A hexagonal lattice with (2,1) subdivisions along the lattice vectors

periodicLatticeGraph[{{1/2,-Sqrt[3]/2},{1/2,Sqrt[3]/2}},N[{{0,0},{0,1/2},{1/3,0},{2/3,0}}],{3,3},ReplacePart[ConstantArray[0.1,{4,4}],{{1,2},{2,1},{1,3},{3,1},{1,4},{4,1},{3,4},{4,3}}->0.5]]

and just for fun, a graphene (honeycomb) lattice:

periodicLatticeGraph[{{1/2,-Sqrt[3]/2},{1/2,Sqrt[3]/2}},N[{{0,0},{1/3,2/3}}],{3,3},ReplacePart[ConstantArray[1/Sqrt[2],{2,2}],{1,1}->0.1]]

Edit 02

Perhaps what you're looking for can be achieved using a lattice motif and a block periodic distance matrix (think of it like making a crystal lattice with different types of atoms and then specifying different 'bond lengths').

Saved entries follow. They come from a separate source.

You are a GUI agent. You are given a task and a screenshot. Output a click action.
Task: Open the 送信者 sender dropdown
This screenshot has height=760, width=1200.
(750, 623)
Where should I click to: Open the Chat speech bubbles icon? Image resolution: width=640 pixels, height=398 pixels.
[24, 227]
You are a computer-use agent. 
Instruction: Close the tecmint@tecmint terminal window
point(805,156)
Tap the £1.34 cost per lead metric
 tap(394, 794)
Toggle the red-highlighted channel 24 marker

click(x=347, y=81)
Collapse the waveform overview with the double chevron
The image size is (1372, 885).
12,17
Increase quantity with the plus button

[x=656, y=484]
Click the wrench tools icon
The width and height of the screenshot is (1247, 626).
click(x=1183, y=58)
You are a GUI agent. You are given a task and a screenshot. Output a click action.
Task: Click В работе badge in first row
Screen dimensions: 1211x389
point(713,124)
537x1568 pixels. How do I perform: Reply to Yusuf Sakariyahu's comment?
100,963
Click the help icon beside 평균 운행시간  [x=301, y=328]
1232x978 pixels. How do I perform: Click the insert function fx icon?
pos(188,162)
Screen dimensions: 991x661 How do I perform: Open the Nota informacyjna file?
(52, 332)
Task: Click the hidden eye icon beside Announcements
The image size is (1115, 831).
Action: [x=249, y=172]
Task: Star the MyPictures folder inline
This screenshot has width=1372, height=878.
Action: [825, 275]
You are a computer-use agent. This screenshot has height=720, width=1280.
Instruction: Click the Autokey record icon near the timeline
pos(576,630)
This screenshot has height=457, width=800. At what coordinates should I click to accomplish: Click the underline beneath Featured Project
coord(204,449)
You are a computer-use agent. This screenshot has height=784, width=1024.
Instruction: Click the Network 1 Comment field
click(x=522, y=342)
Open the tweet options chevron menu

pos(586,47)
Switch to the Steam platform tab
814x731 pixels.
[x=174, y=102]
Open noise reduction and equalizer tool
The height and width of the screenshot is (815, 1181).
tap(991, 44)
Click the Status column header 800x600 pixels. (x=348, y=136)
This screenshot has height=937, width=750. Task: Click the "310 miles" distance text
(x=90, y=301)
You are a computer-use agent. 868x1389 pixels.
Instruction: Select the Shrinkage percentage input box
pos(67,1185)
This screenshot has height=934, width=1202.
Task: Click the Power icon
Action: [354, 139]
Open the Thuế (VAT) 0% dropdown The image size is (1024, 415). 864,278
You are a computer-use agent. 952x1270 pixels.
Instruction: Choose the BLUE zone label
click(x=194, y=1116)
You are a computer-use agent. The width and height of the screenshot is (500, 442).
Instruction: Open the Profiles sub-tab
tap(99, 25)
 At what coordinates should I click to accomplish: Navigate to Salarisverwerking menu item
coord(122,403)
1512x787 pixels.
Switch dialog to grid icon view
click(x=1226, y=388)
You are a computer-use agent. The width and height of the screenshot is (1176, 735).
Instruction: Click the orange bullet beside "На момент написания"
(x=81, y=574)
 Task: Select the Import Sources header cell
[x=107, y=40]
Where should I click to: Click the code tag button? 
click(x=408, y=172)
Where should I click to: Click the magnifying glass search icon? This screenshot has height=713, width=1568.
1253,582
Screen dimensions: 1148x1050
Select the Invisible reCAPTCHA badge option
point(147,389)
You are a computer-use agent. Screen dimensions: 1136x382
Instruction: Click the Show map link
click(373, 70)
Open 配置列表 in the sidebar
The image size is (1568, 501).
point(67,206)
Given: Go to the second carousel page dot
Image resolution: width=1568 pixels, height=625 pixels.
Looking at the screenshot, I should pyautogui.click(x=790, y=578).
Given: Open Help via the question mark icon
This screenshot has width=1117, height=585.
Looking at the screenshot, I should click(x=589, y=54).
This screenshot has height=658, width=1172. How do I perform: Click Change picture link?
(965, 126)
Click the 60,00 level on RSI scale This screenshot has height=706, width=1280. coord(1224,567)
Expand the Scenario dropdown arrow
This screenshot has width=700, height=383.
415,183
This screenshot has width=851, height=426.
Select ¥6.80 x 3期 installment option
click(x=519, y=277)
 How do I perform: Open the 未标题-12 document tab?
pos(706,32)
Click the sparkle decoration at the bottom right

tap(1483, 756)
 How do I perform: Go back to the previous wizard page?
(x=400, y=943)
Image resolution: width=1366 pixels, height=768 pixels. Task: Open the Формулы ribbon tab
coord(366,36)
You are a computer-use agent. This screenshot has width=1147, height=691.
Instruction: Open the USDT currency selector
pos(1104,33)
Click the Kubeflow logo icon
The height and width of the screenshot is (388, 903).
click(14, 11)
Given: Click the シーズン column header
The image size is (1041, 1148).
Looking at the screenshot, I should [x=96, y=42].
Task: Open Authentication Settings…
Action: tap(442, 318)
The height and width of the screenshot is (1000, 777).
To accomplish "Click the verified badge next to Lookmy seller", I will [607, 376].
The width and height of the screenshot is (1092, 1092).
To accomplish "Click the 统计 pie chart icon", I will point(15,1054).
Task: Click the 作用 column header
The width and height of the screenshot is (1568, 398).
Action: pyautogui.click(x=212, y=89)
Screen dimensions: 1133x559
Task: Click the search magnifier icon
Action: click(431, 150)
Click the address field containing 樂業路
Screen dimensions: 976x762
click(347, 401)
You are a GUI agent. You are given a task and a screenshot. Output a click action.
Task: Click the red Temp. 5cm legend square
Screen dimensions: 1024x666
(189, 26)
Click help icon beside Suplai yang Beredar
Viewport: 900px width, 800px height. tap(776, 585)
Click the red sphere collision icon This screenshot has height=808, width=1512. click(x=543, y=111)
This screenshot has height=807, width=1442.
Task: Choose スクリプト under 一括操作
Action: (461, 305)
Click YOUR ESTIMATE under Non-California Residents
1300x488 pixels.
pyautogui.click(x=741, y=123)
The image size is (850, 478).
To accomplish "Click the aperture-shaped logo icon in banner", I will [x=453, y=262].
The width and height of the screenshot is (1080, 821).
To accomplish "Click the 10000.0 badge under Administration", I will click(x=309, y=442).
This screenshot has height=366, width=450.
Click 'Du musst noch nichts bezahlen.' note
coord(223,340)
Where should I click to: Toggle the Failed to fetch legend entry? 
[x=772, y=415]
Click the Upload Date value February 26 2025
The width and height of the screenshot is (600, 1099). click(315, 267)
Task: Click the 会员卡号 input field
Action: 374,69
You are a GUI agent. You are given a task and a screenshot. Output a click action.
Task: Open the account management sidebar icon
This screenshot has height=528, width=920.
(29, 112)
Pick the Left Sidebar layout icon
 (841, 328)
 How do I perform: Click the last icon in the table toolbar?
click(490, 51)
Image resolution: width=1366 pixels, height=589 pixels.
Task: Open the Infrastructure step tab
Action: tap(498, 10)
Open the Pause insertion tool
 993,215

Here's an example:

First, let's change the periodicDistance functions to accept two sets of lattice points:

periodicDistanceLatticePair[{x1_, x2_}, size_] := 
 With[{d = ArrayDepth[x1]}, 
  Map[Norm, 
   makePeriodicLattice[Outer[Subtract, x1, x2, 1], size], {d}]]
periodicDistanceCartesianPair[{x1_, x2_}, size_, latticeVectors_] := 
 With[{d = ArrayDepth[x1]}, 
  Map[Norm, 
   makePeriodicCartesian[Outer[Subtract, x1, x2, 1], size, 
    latticeVectors], {d}]]

make a lattice using the motif ((0,0),(1/2,0))

latticeVectors["rect"]=latticeConstant{{1,0},{0,3/4}};
motif["rect"]={{0,0},{1/2,0}};
lattice["rect"]=Tuples[Range[-latticeRadius,latticeRadius-1],2];
lattice["rect"]=#.latticeVectors["rect"]&/@Outer[Plus,motif["rect"],lattice["rect"],1];

and then compute the periodic distance matrix block-wise, i.e. (top-left, A-A, bond-length 3/4 a), (top-right, A-B, bond-length 1/2 a), (bottom-left, B-A, bond-length 1/2 a), (bottom-right, B-B, bond-length 1/2 a), where A,B denote the different motif atoms and a is the lattice constant:

pdm["rect"]=ArrayFlatten[MapThread[linked[periodicDistanceCartesianPair[#1,2 latticeRadius,latticeVectors["rect"]],#2]&,{Partition[Tuples[lattice["rect"],2],2],latticeConstant{{3/4,1/2},{1/2,1/2}}},2]];
gg["rect"]=AdjacencyGraph[pdm["rect"],VertexCoordinates->Join@@lattice["rect"]];
VertexDegree[gg["rect"]]//Tally
HighlightGraph[gg["rect"],NeighborhoodGraph[gg["rect"],Position[Join@@lattice["rect"],{1/2,0}][[1,1]]]]

{{4, 36}, {2, 36}}

Edit 01

In response to a comment about identifying nearest-neighbors not based on cartesian distance, I realized it's actually much simpler to construct the adjacency graph in the lattice domain.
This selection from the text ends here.